Excerpt to read:
## START
Würth’s Successful SEPA Start

Published: April 18, 2008

TMI talks to Claus Wild, Project Manager Introduction SAP-BCM, Würth, about his company’s implementation of SWIFT as an early adopter of SEPA accompanied by Commerzbank AG

How was your payments business organized before implementing SWIFT?

Until we introduced SWIFT we used a heterogeneous set of systems, and we still do so today. A Shared Service Center provides services to the majority of our domestic subsidiaries. Our foreign companies are serviced by Würth Finance International B.V., which runs a Payment Factory. The domestic companies may choose their packages from various service levels.

In the basic version, we provide MT940 account statements, which we either forward to the respective company and/or enter into the corresponding SAP systems for further processing. In addition to account statements, outgoing payments are created before transmitting to a great variety of credit companies. The signatures for these payments are provided using one centralized protocol. Current accounts abroad are, or were, integrated into the existing infrastructure through agreements with our principal banks.
## END
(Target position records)
## START
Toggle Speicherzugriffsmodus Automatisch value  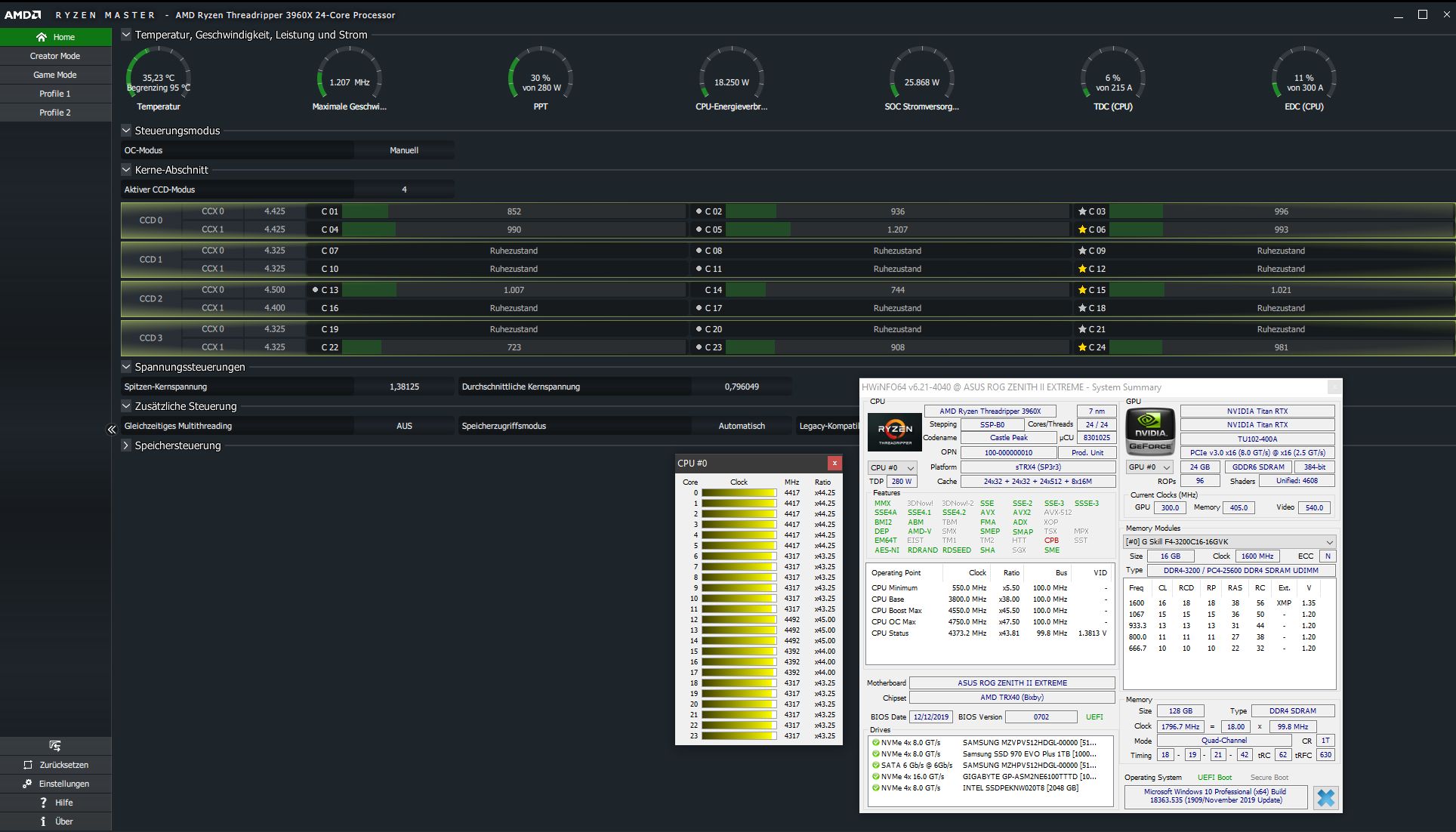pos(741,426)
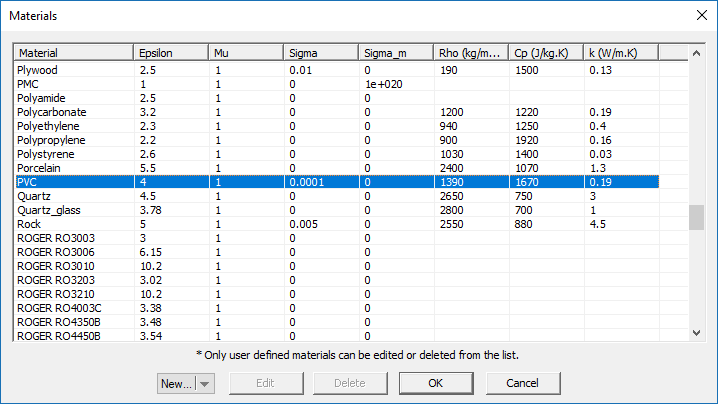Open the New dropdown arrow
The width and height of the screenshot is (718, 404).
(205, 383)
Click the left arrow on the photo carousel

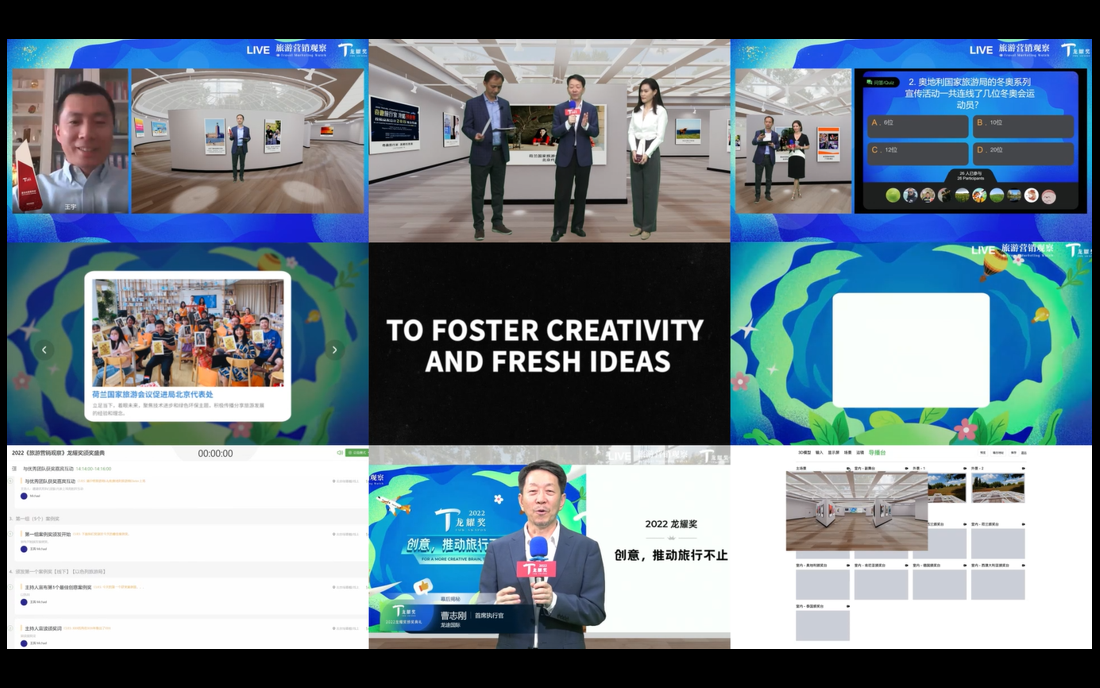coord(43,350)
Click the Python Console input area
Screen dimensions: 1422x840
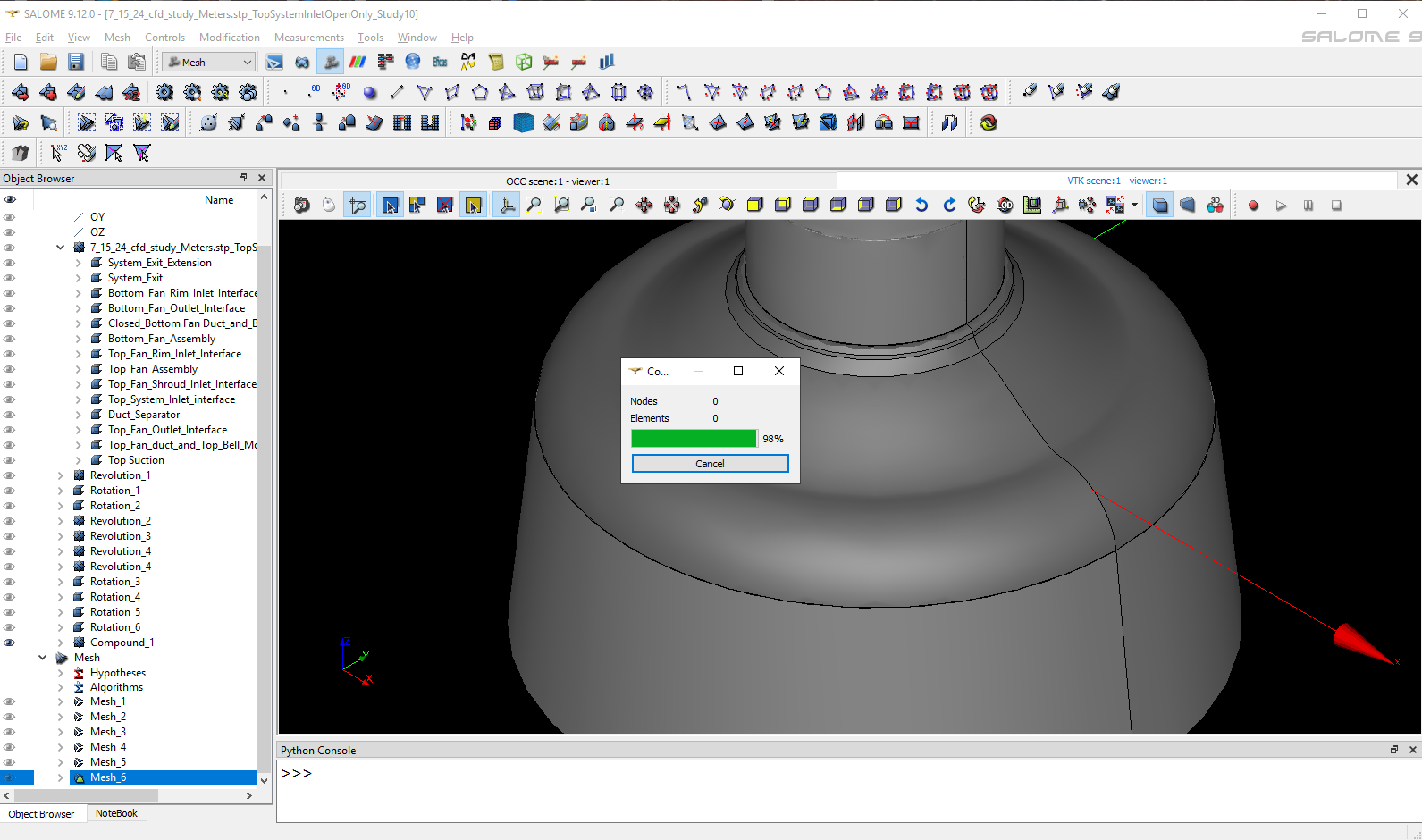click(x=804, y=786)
## END
Stated problem: Condense the paragraph in the Würth interview above that begins "In the basic version" into a short bulleted list that keeps its main facts.

Task response:
- MT940 account statements are provided and either forwarded to the relevant company, entered into its SAP systems for further processing, or both.
- Outgoing payments are created and then transmitted to many different credit companies.
- Signatures for these payments come from one centralized protocol.
- Current accounts abroad are, or were, integrated into the existing infrastructure through agreements with the principal banks.